Education and outreach goals
The evaluation of and incorporation of a new technology for a future teaching facility offers a number of educational an outreach benefits. First, it will provide the opportunity to include UW students in the decision-making process inherent in evaluating a new technology for the Campus. This will provide hands-on engagement in life-cycle-cost assessment where critical issues of user experience, energy performance, and operations and maintenance are evaluated. The findings from this process will inform future projects at UW and will be incorporated in the outreach and education component. Once the project is constructed, students will have the experience of a new type of classroom experience using the dynamic glazing to improve their comfort and the classroom experience. This project will offer an opportunity to develop messaging and storytelling via visual displays and/or interactive media that is exhibited in indoor public spaces and shares energy-savings and other aspects of the design. Specific strategies for community engagement will be established in the initial phase of the project, depending on the interactive feedback capabilities of the specific ECW system.
Concurrent with the design process students in the College of Built Environments will have the opportunity to learn more about ECWs and the project development process for the HSEB in a course, ARCH 535: Daylighting Design taught by Associate Professor Christopher Meek, with assistance from Connor Beck and Ben-Hsin Dow, the students participating in the CSF-funded project.
Student involvement
This project will be entirely student-led, with guidance and collaboration from the HSEB design team (Miller Hull Partnership and PAE Engineering), the UW Project Development Group, and a faculty member in the Department of Architecture. The initial feasibility phase will be completed by two UW Department of Architecture, Master of Architecture students, Connor Beck and Ben-Hsin Dow. Both are currently employed at the UW Integrated Design Lab (UW IDL) working in the area of building performance and they will be offered on-going IDL computing and space resources to complete this work.

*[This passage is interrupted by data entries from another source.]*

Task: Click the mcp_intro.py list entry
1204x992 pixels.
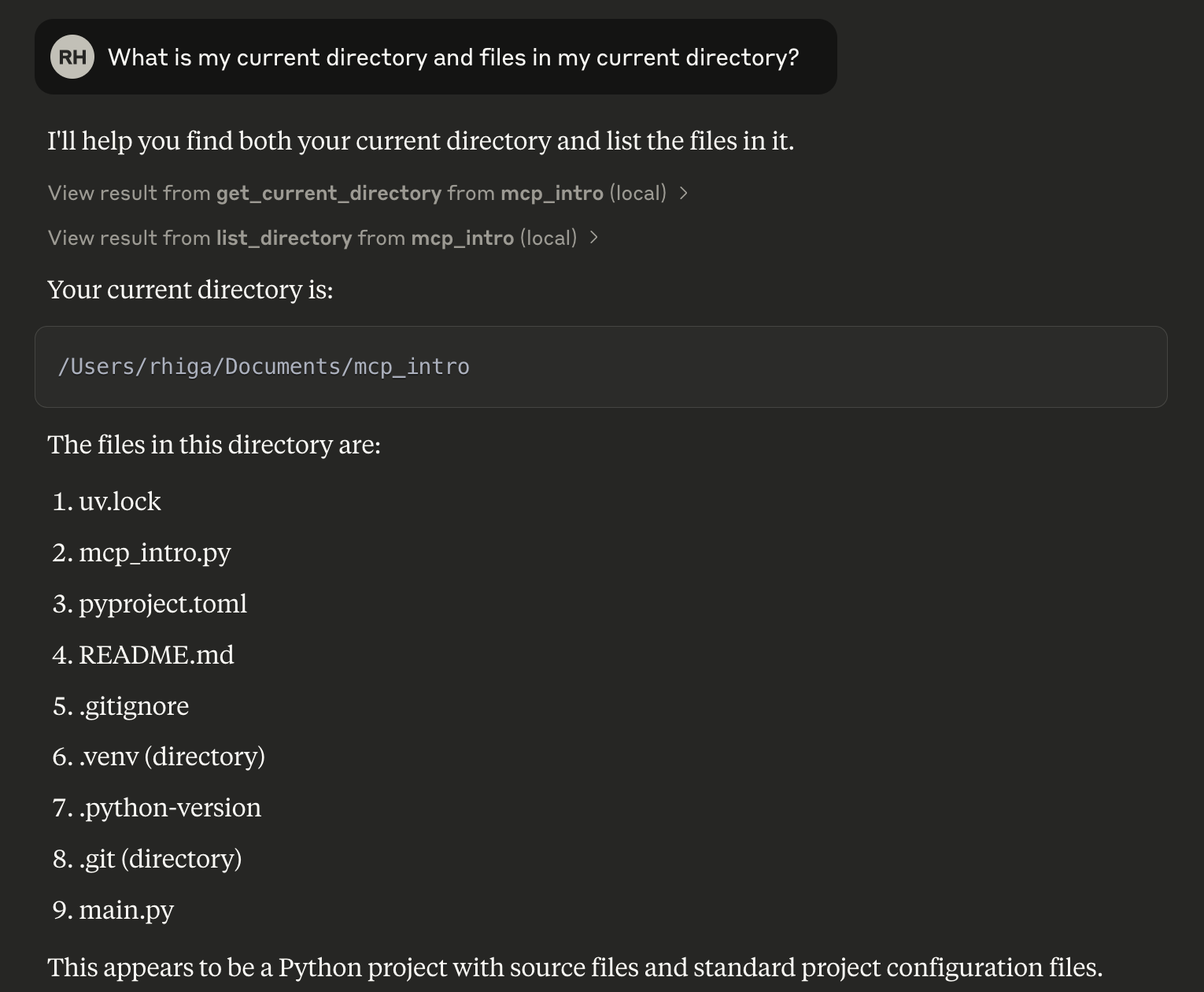Action: coord(154,553)
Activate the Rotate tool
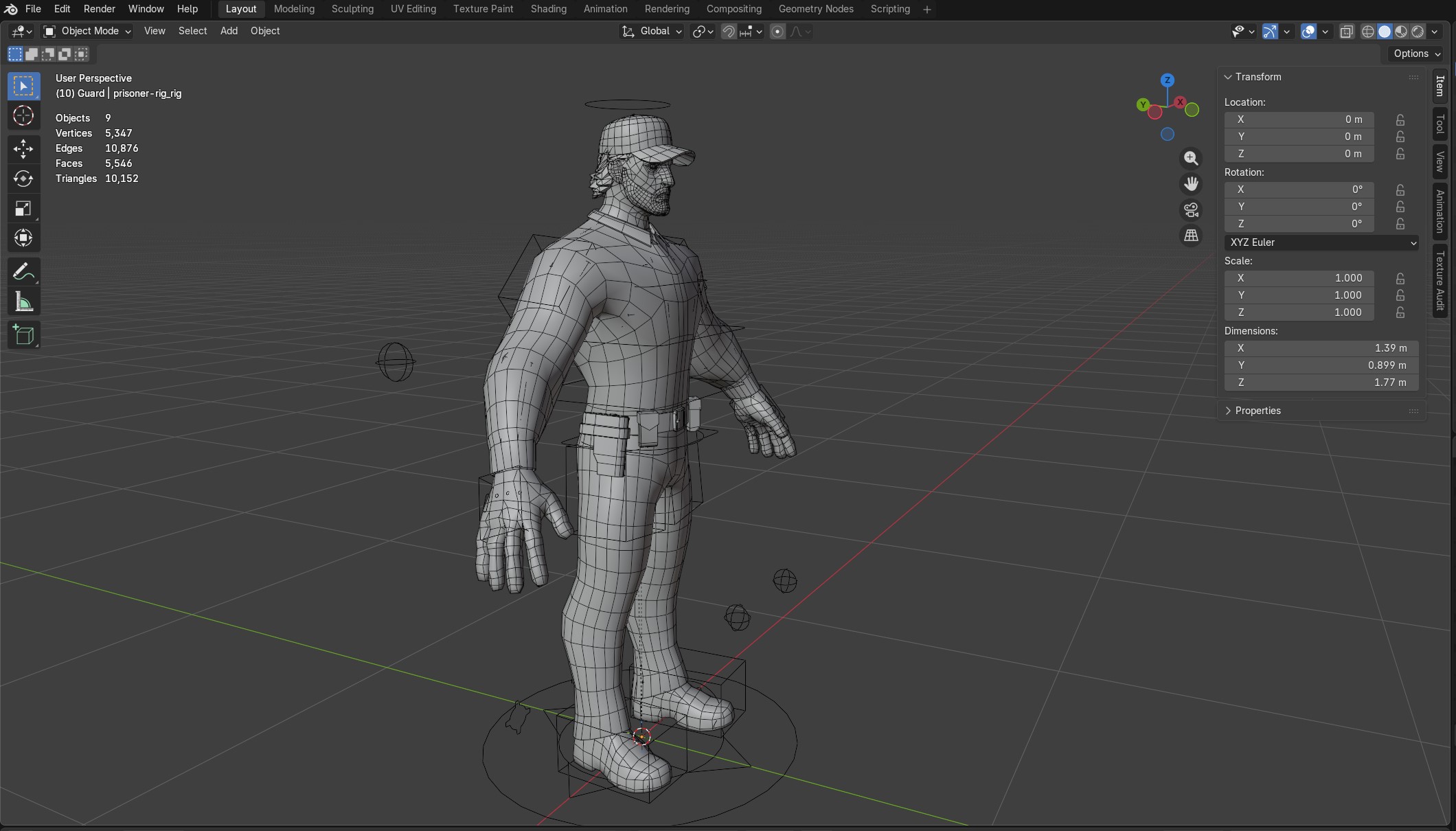Viewport: 1456px width, 831px height. click(x=23, y=179)
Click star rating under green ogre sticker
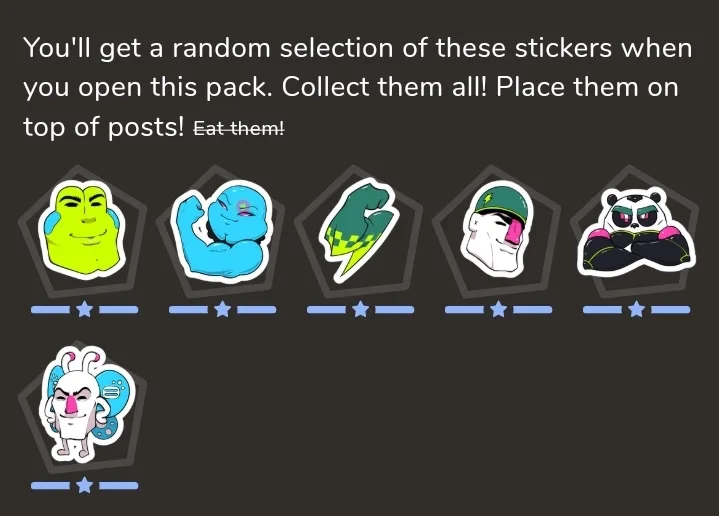The image size is (719, 516). coord(84,310)
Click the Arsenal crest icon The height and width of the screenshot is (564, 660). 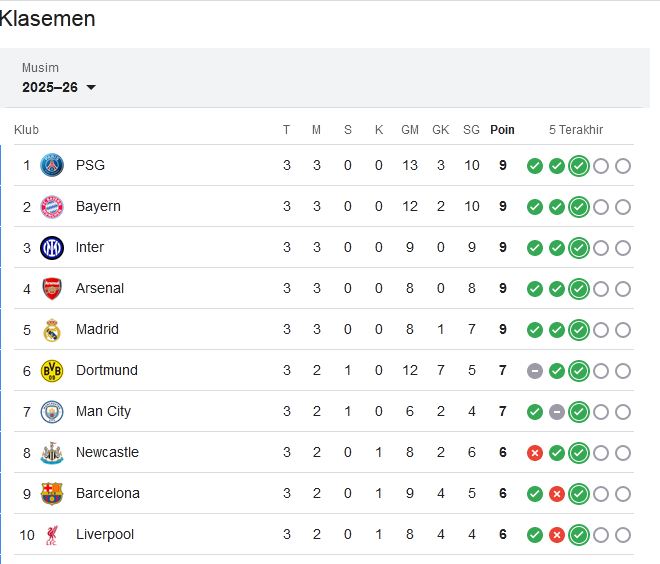coord(51,288)
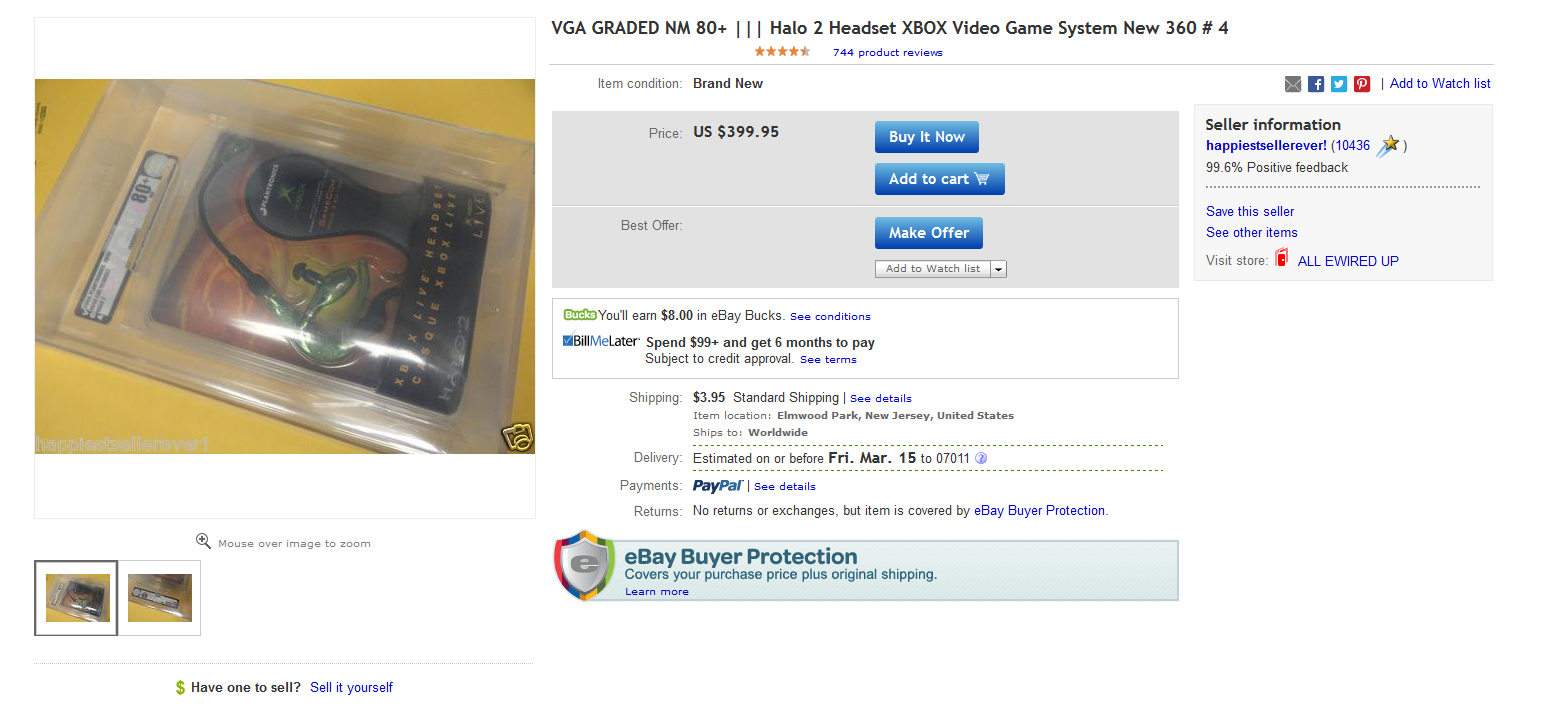The width and height of the screenshot is (1553, 720).
Task: Open shipping See details link
Action: coord(881,398)
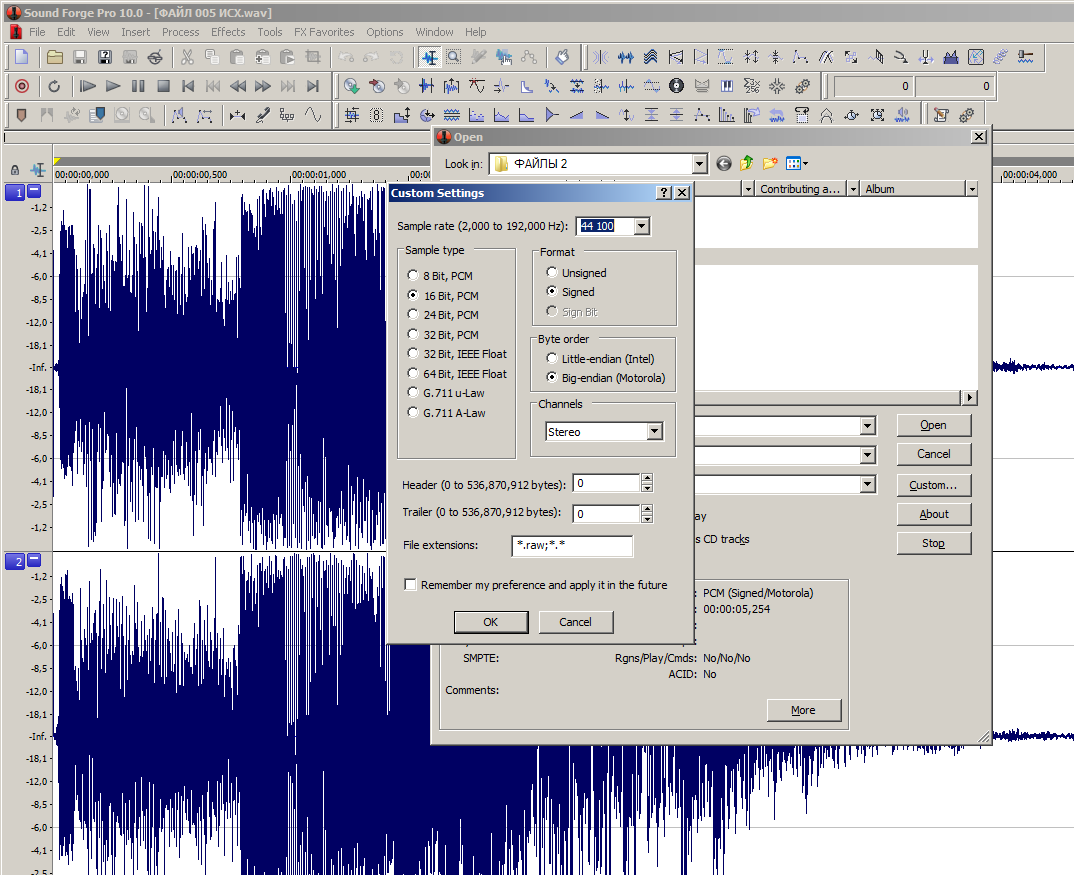Create a new folder in Open dialog
The image size is (1074, 875).
click(770, 164)
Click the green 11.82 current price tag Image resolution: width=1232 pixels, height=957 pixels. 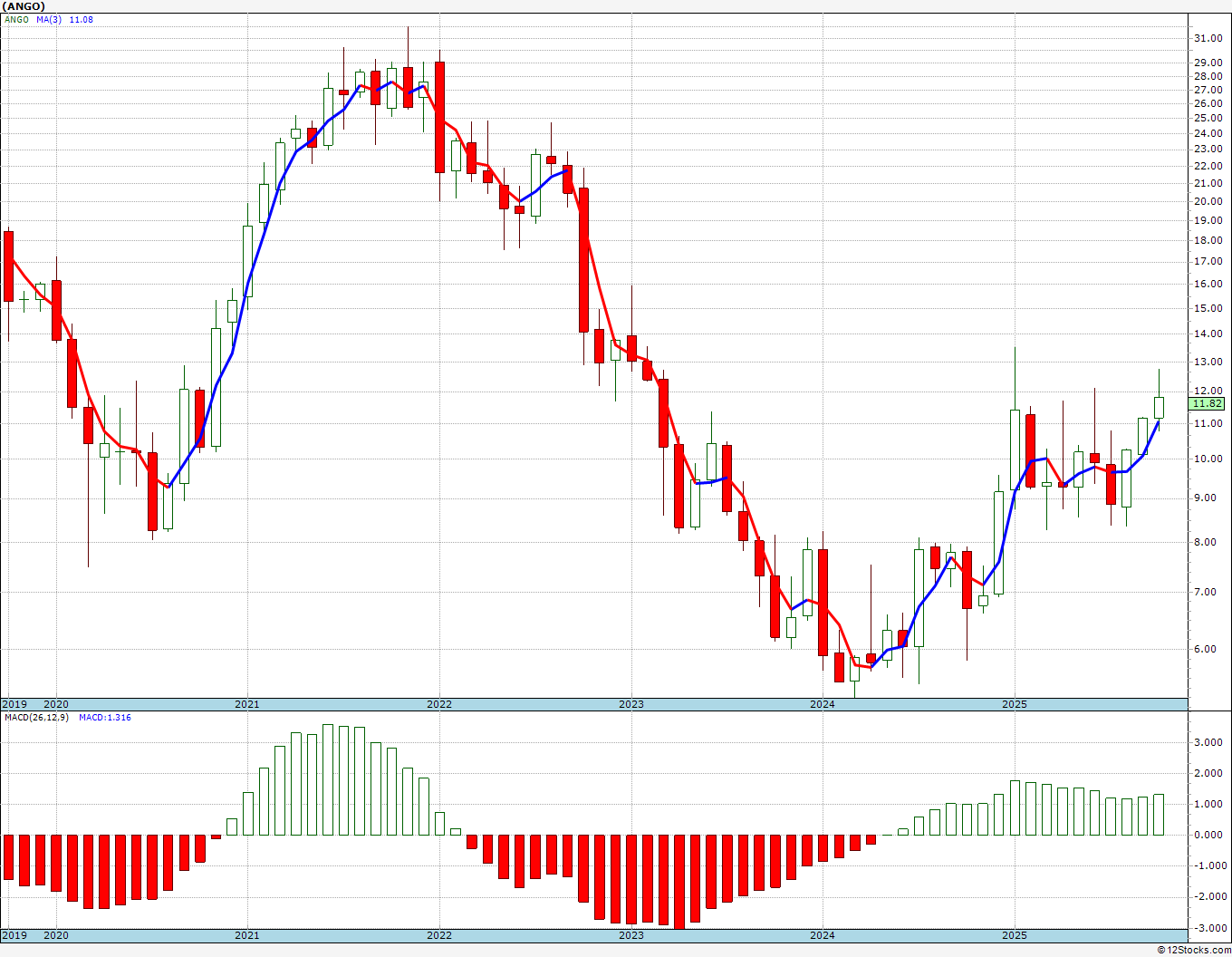click(x=1208, y=404)
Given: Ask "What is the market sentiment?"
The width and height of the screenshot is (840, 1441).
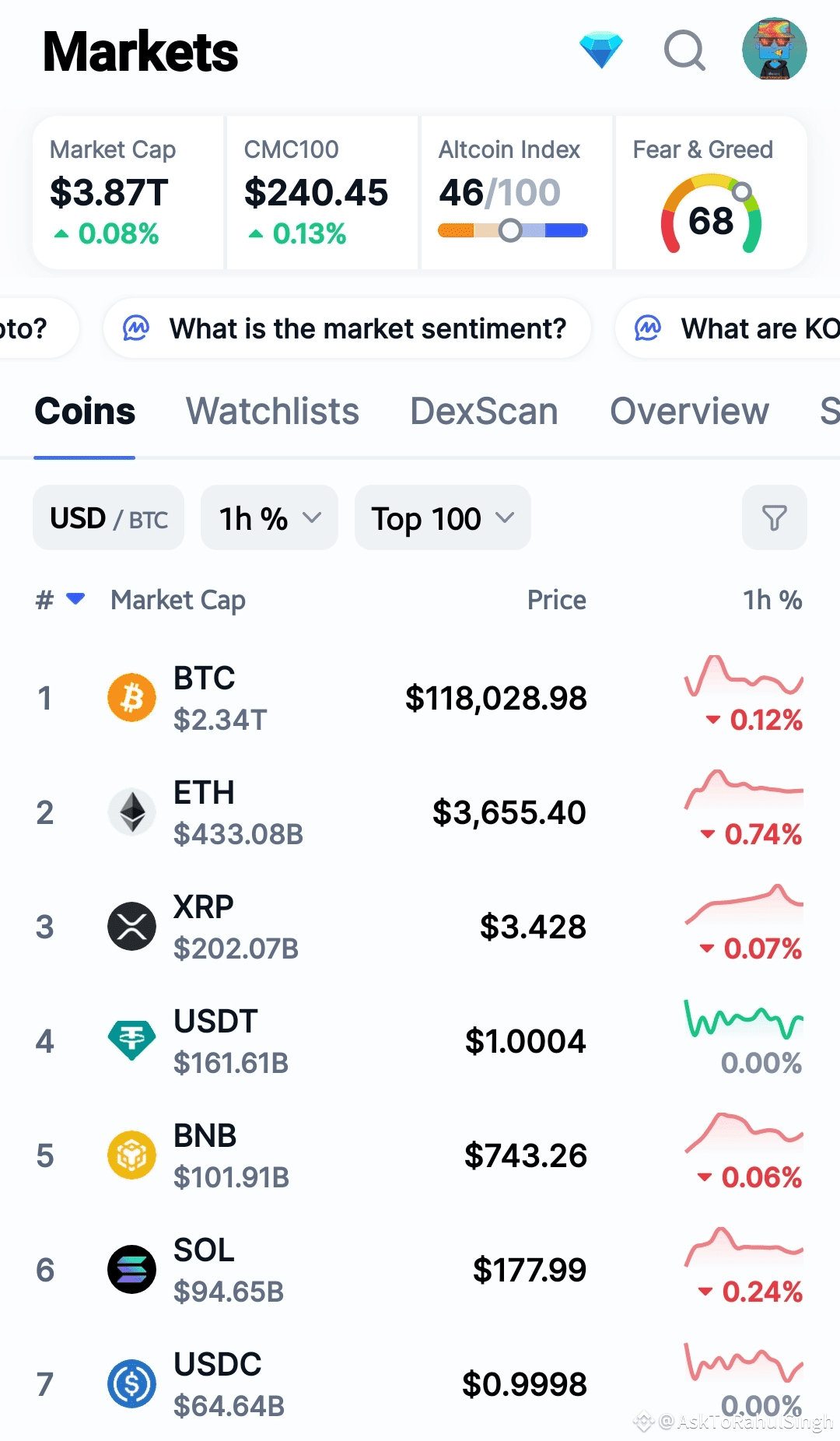Looking at the screenshot, I should 347,328.
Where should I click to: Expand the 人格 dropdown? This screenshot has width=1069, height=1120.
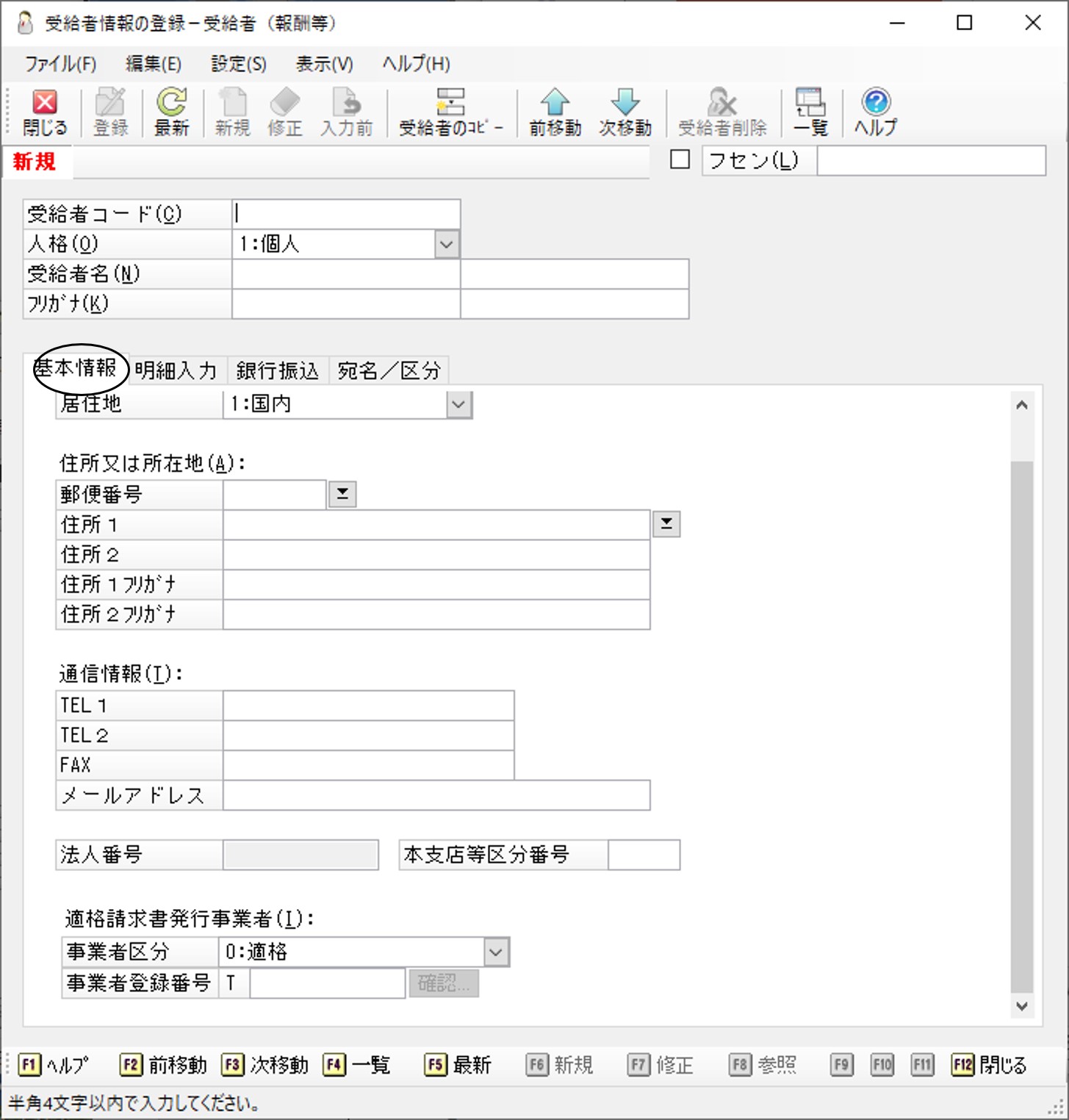click(x=446, y=244)
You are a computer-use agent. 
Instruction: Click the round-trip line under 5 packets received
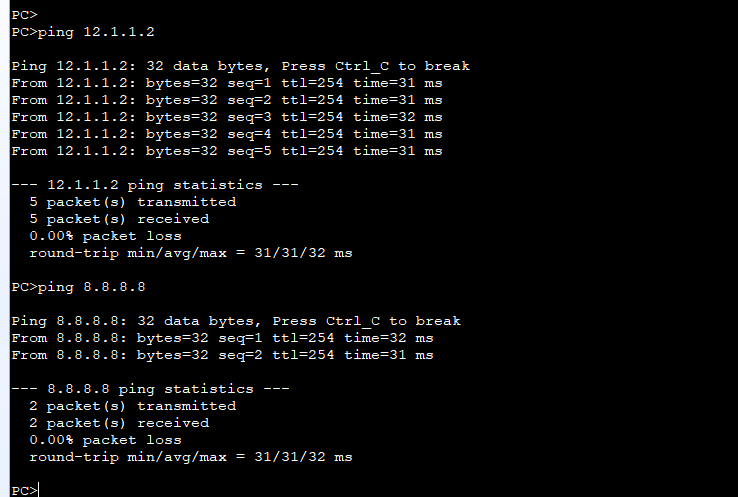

This will include life cycle cost assessment of the technology from reduced energy consumption and potentially reduced cooling equipment sizing.
The project leads will seek out stakeholder students via the Department of Health Sciences Administration to get user feedback on the proposed technology. Due to the timeline of the project (expected completion in 2022) current students involved in the project may be required recruit future students to complete outreach, communications and awareness-building activities.
Visual displays and interactive media will be exhibited in indoor public spaces incorporating the data storage and trending capabilities of the ECW control system.